On Thu, May 14, 2020 at 10:21:07AM -0700, Larry McVoy wrote:
On Wed, May 13, 2020 at 08:42:55PM -0400, John P.
Linderman wrote:
> I never liked call by reference. When I was trying to understand a chunk of
> code, it was a great mental simplification to know that whatever a called
> routine did, it couldn't have an effect on the code I was trying to
> understand except through a returned value and (ghastly) global variables.
That has always been my issue with the C++ references, that one could not
read a piece of code in isolation, and know when a reference may be made.
I guess I'd be happy with references if the syntax always required one to
write '&x' when they're being created, then the called function can
choose
if it either wishes to use a pointer or a reference, the only difference
being the syntax used to deref the reference.
As to Doug's point about new arithmetic types and overloading, I recall
a few years ago reading on the 9fans list about an extension there (in KenC?)
which supported them in C. I've not managed to dig up the details again,
maybe someone else could. As I recall it involved defining structs.

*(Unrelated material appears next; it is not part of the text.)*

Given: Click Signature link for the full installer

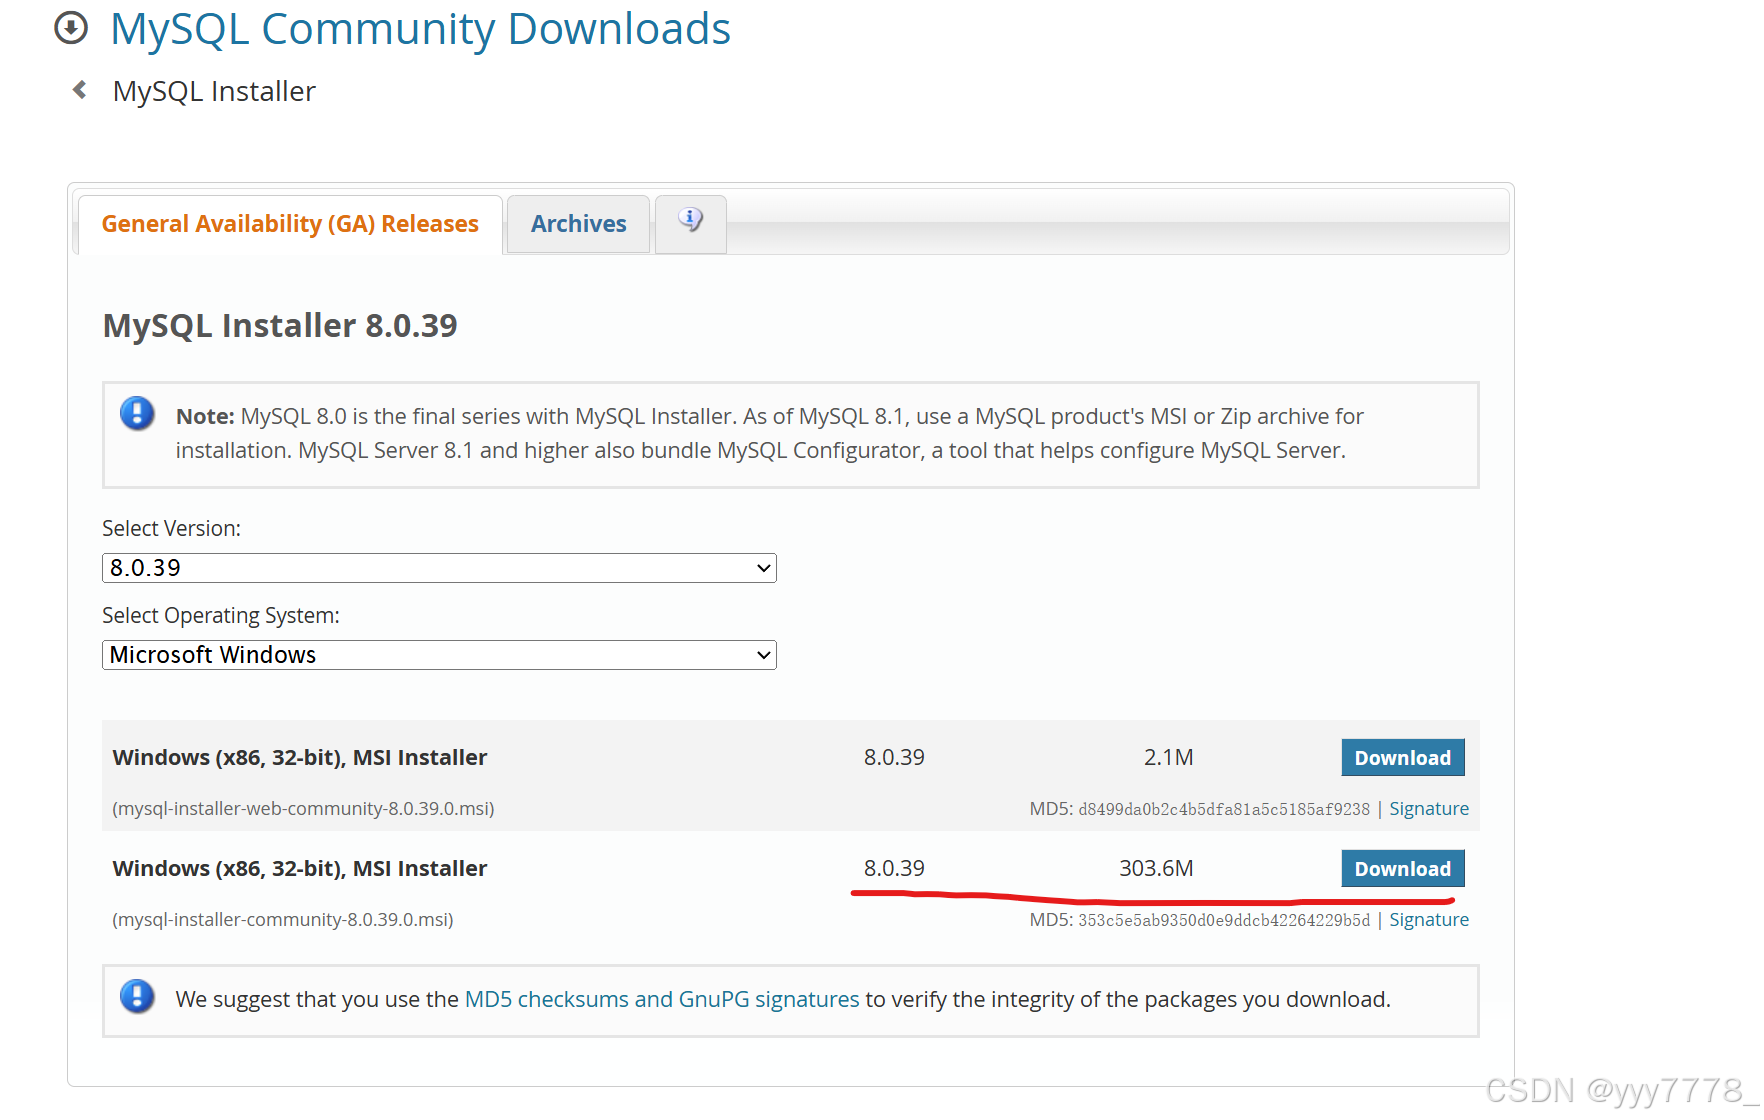Looking at the screenshot, I should (x=1428, y=919).
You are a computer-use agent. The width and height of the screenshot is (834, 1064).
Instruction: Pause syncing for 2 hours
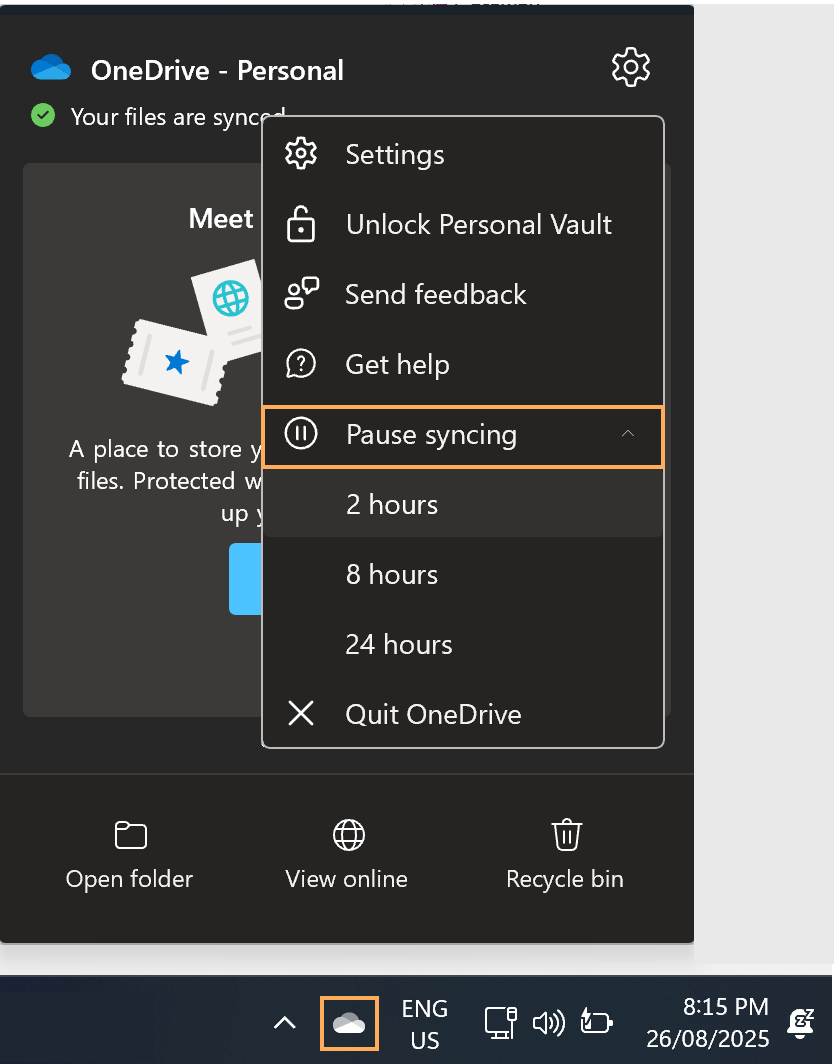[392, 505]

Call by value is fine for things like a single integer
or whatever. When
you have some giant array, you want to pass a pointer.
And "const" helps a lot with indicating the subroutine isn't going to
change it.
However that is simply the ABI, i.e. it should be possible for a sufficiently
clever compiler to implement such a call-by-value as a call-by-constish-reference.
i.e. this:
somefn(struct s p) {...}
struct s ss; somefn(ss);
in effect becomes syntax sugar for:
somefn(constish ref struct s p) {...}
struct s ss; somefn(&ss);
Where 'constish' does not allow 'ss' to be altered even if somefn()
assigns
to 'p', because in that case it would do sufficient copying so as to
make things work. There was a proposed MIPS ABI which stated this.
The current C semantics in effect do that, but with the ABIs always having
the caller make a copy and pass a reference to it, rather than allowing the
callee to make a copy if/when required.